Recently I was talking with some kids and I realized every damn thing adults had told them about college was bullshit. I thought about my youth, had it happened to me? Yes! Yes it had! By God everything I was told about college was bullshit!* Here (in no particular order) are some sage bits of advice I wish I’d received:

  1. “Work your way through” is dead: Grandpa paid his way through college? Good for him. It won’t happen for you. People who told me I could “work my way through college” were myopic assholes who didn’t realize times had changed. It’s currently impossible because the endless flood of government loans inflates tuition while a recent high school graduate’s labor remains roughly worthless. Young adults don’t earn enough to pay in real time for a university any more than they can fund a Lamborghini. Grandpa is recalling a financial picture that’s dead and if he persists have him put in a home.**
  2. You may discover that you’re poor: High school seniors and helicopter parents page through lists of “best colleges” like it’s magic. Bullshit! When I went to college I discovered, shockingly, I was poor. I was from a poor town, in a poor county, with a poor background, and my statistically likely lifetime earnings was less than it might otherwise be if I’d been vacationing in Kennebunkport with the Bush family. Who knew? What that means to a high school senior is that the U.S. News and World Report College Rankings is likely to point toward colleges that might very well never pay off. Mimsy Rockefeller and her fellow Harvard legacy program upper class twits have financial calculations that are different than yours. Unless your dad is a senator that owns a yacht, you need to focus on the mundane. College is for an education, so you can get a decent job, so you can avoid spending your life freaking out over the electric bill. If you made it all the way to teenager without discovering life ‘aint fair, you might as well know now.
  3. It’s OK to sample the real world: I was told I must go to college immediately. Once I’d tasted post high school freedom I’d never drag myself back into a classroom. I might “fall through the cracks”. I accepted this at face value and hustled into college. In retrospect I’d received terrible advice. Suppose I’d stumbled across a sufficient living doing something like trucking or welding or scrubbing bedpans or whatever? To an educator that’s “fell through the cracks”. Fuck them! It’s a reasonable life path. If you find something better than a McJob and it makes you happy, why prostrate yourself before the tuition bills of college? Because you’d disappoint your high school English lit teacher? Is that a good reason do do anything? If you’re self supporting and happy, enjoy it. Raise a family, see the Grand Canyon, train a dog. Forget the eggheads. Conversely if your foray into the real world is nothing more than a series of demeaning shit jobs and grinding poverty you’ve received nature’s hint to better oneself. You’ll hit the books with a lean and hungry motivation you heretofore lacked. You might want to find out if the real world truly sucks before you hand over fifty grand (at least!) to briefly flee it.

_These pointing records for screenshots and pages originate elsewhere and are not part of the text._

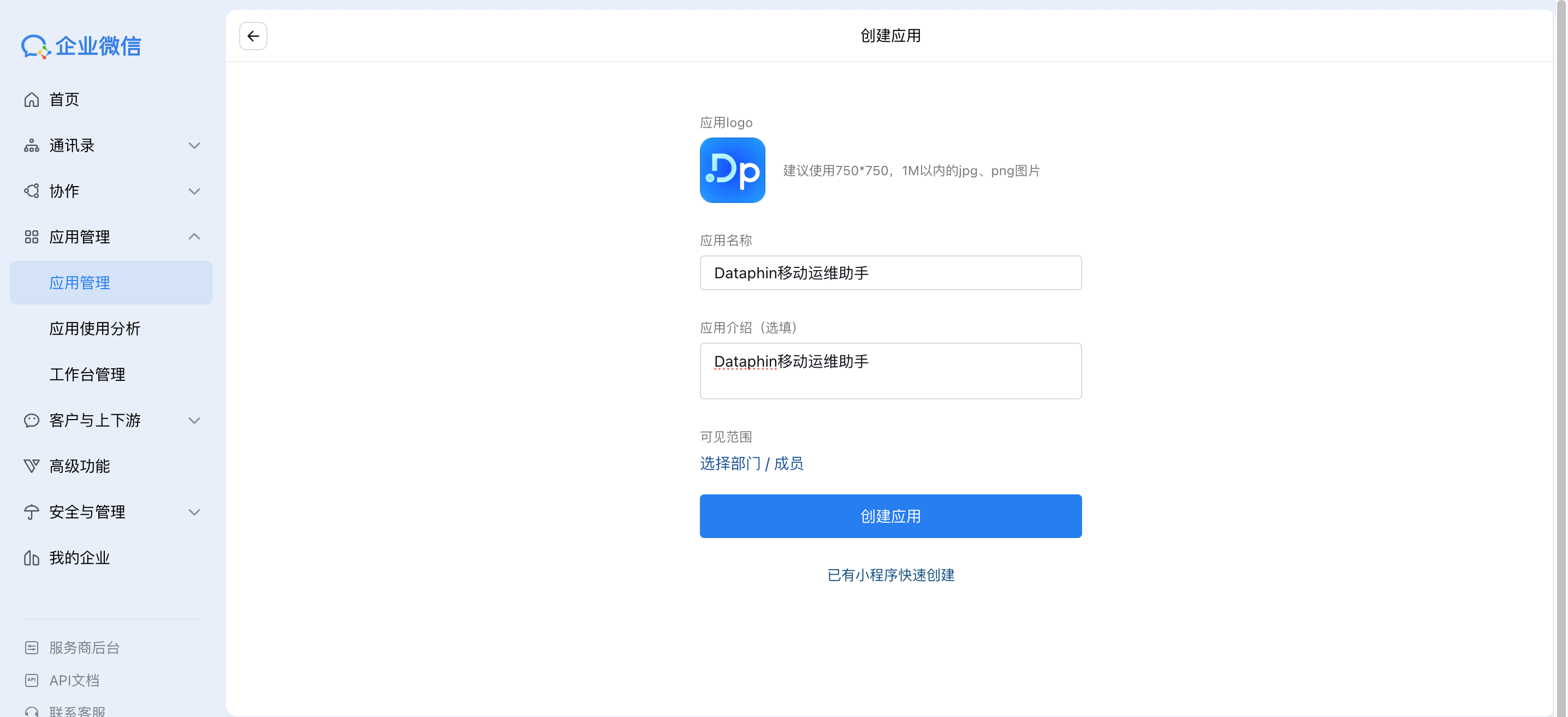Image resolution: width=1568 pixels, height=717 pixels.
Task: Expand the 通讯录 menu chevron
Action: point(194,146)
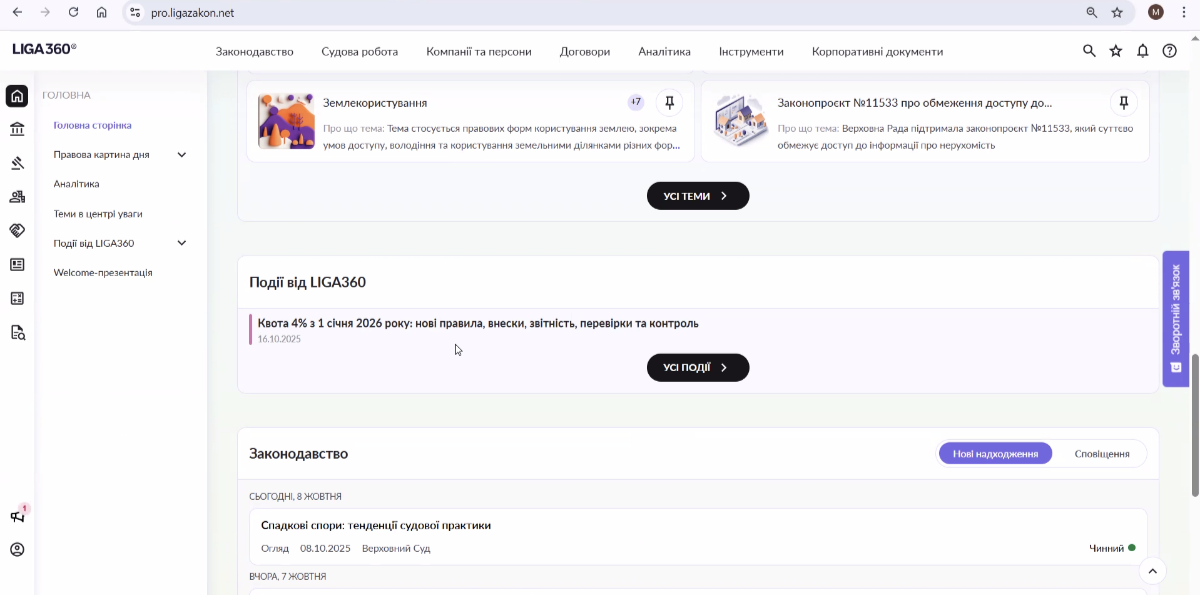1200x595 pixels.
Task: Select the gavel icon in sidebar
Action: point(17,163)
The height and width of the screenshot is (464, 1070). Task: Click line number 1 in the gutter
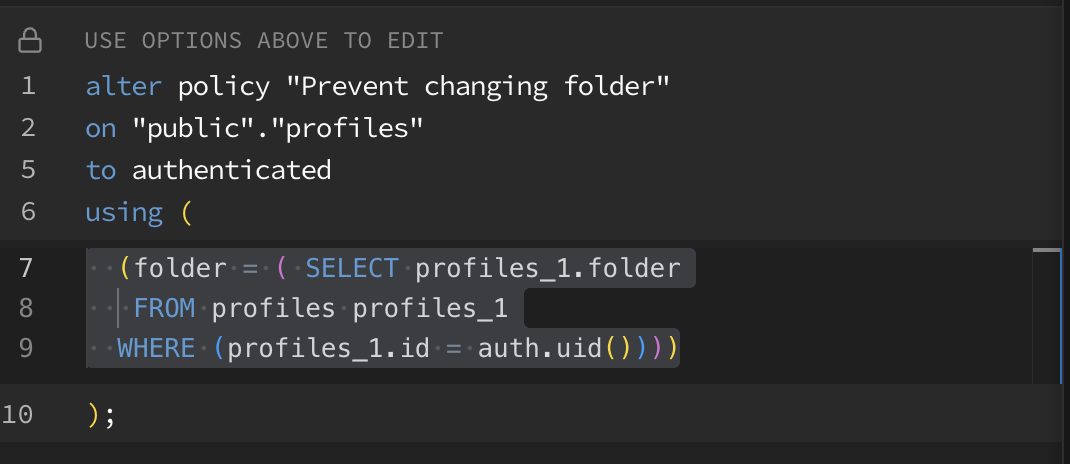[x=27, y=86]
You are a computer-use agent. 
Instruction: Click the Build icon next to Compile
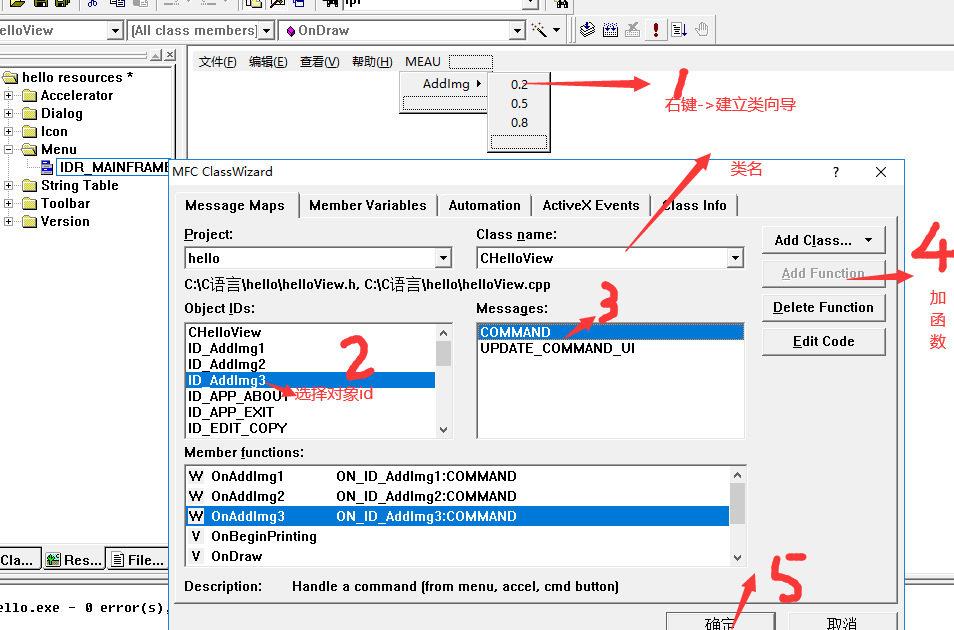coord(610,30)
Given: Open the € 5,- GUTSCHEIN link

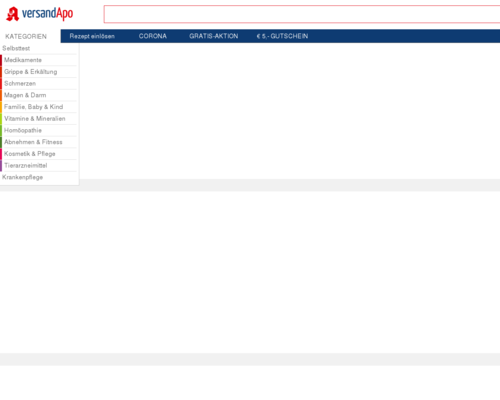Looking at the screenshot, I should click(x=282, y=36).
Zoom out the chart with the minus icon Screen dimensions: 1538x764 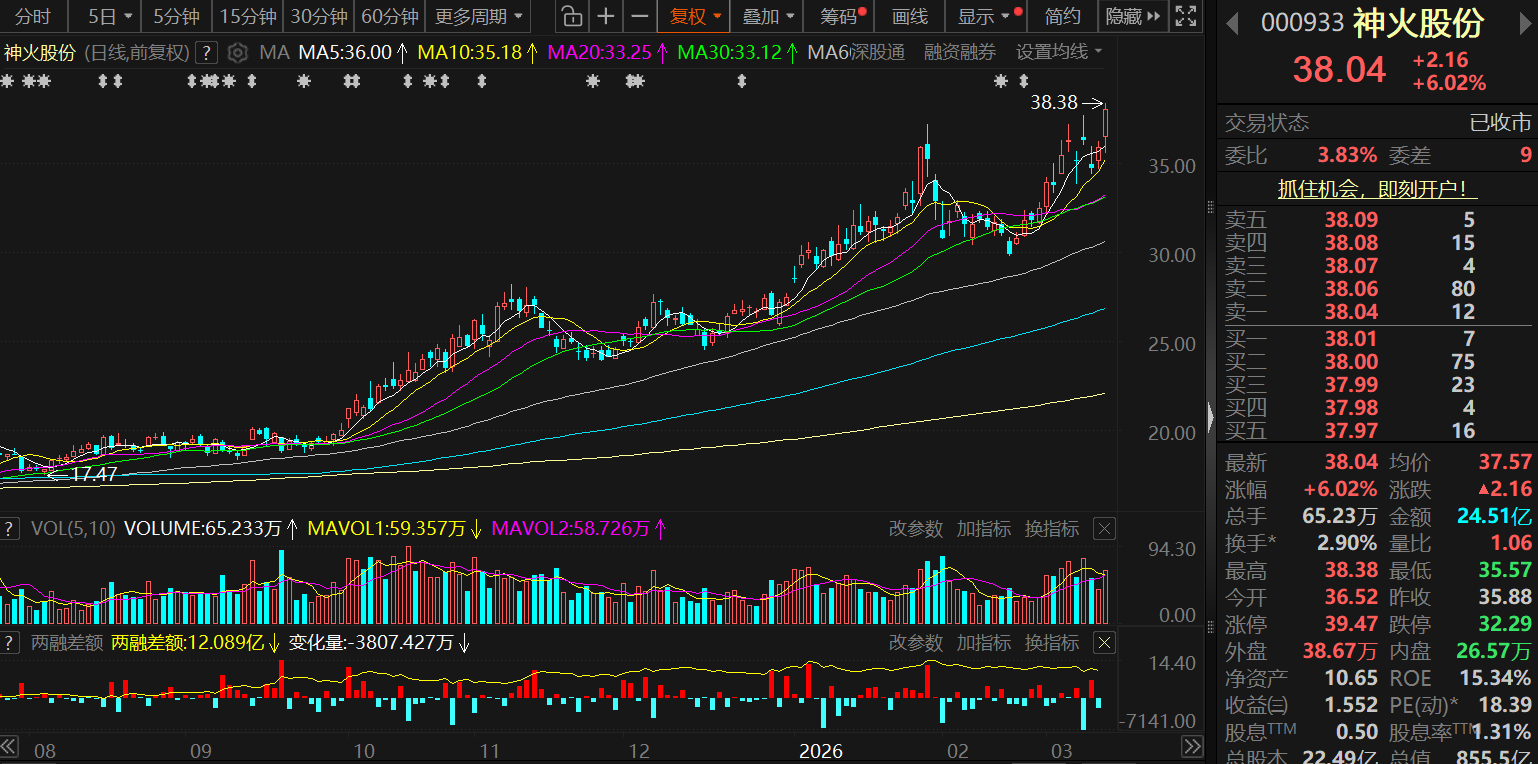(x=640, y=16)
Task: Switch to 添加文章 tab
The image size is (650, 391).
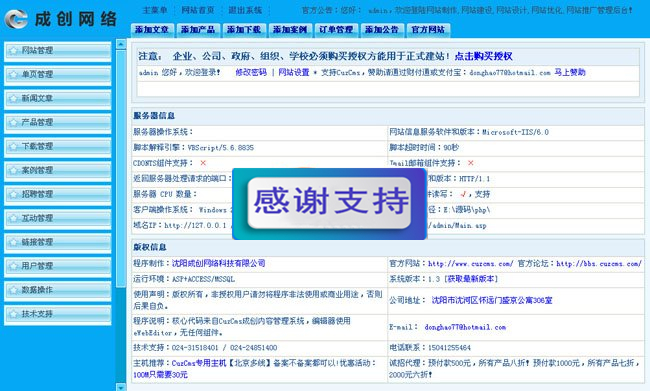Action: [152, 30]
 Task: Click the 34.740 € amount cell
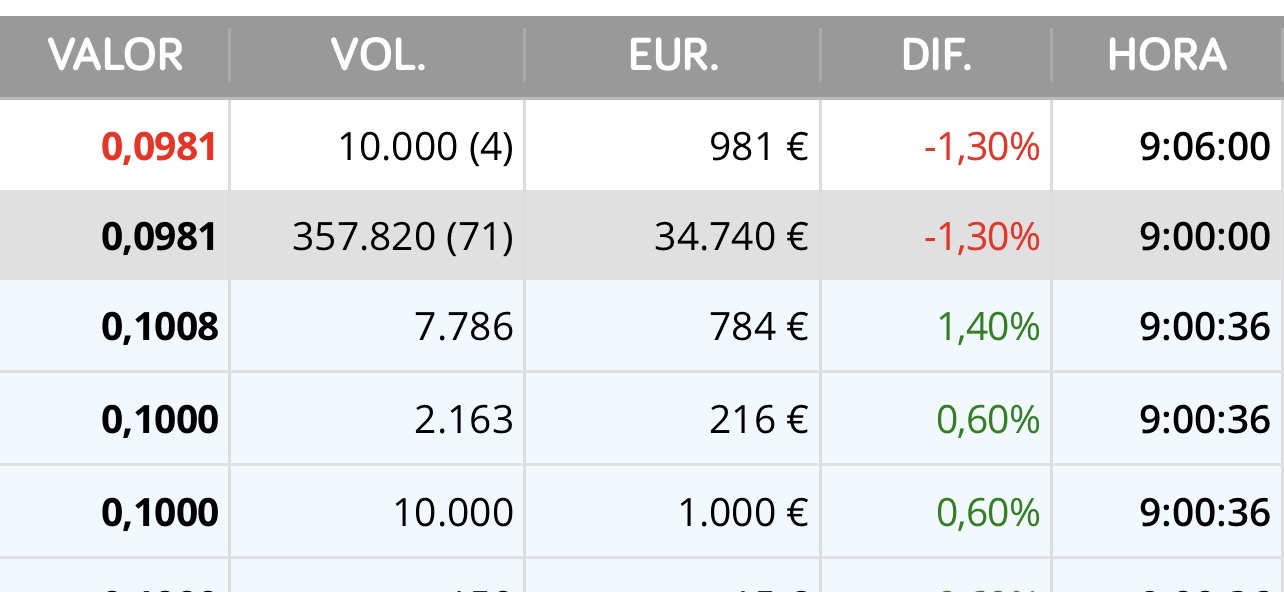point(731,237)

  4. Getting accepted to a college is not the big deal you think it is: Paying for college is a big deal. Getting accepted is not. You’re dancing because you got a letter that they’ll lower themselves all the way down to your level and deign to take your filthy money? Whoopty shit! It’s your money. Those bastards work for you. Go where you belong and don’t be impressed by a letterhead and a fancy name. Another crop of high schoolers graduates every year and Yale can live without you more than you can afford to pay for Yale.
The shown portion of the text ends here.